PPP regeneration schemes are prone to failure during downturns and take decades to complete. Once a complex has been earmarked for regeneration, de-tenanting occurs over a prolonged period leading to vacancy, dereliction and antisocial behaviour.

Adequate building maintenance is curtailed giving rise to poor living conditions for those remaining. Existing communities are ‘filleted’. The state loses housing capacity and large amounts of property remain under-utilised for significant periods of time. In 2016 the National Oversight and Audit Commission (NOAC) recorded that DCC owned almost one thousand dwellings that had been vacant for longer than ten years “pending regeneration”.

There are a number of more straightforward options. Environmentally it is preferable to refurbish existing dwellings and take advantage of existing embodied carbon rather than build new. Nine existing apartments could be refurbished for the cost of one new unit in this proposal.

For social housing, DCC could simply sell half the site and use the proceeds to employ contractors directly to build twice the number of local authority homes for the same cost.

Or look to Dún Laoghaire-Rathdown County Council’s exemplar refurbishment of Rochestown house, existing council flats retrofitted to passive standard with a 30% increase in density, all for €100,000 per unit.

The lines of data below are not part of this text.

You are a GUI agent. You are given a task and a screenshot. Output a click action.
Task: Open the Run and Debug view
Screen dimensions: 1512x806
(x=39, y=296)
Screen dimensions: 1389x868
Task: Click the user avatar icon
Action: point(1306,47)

For private housing, officials could look to O’Cualann Co-op who, in partnership with DCC, are selling two-bed dwellings for less than €250,000 on state land (at zero cost) in Ballymun, 30% less than the more heavily subsidised “affordable” prices at O’Devaney Gardens, and half the projected market sales prices for the bulk of private housing in the deal.

DCC appear to have obtained little value from a site worth €65m. Three-quarters of the site value is foregone and the three-quarters of housing proposed is severely unaffordable. O’Devaney originally contained 272 social homes and the total proposed in the final development will be 248, resulting in a net loss of 24 social dwellings.

This is a poor deal for the taxpayer and local community. If this model is expanded to deliver 1,500 social homes in regeneration projects as planned, it will be a very costly €1bn exercise with major social and political impacts for future governments to deal with. Pay twice the price, get half the homes.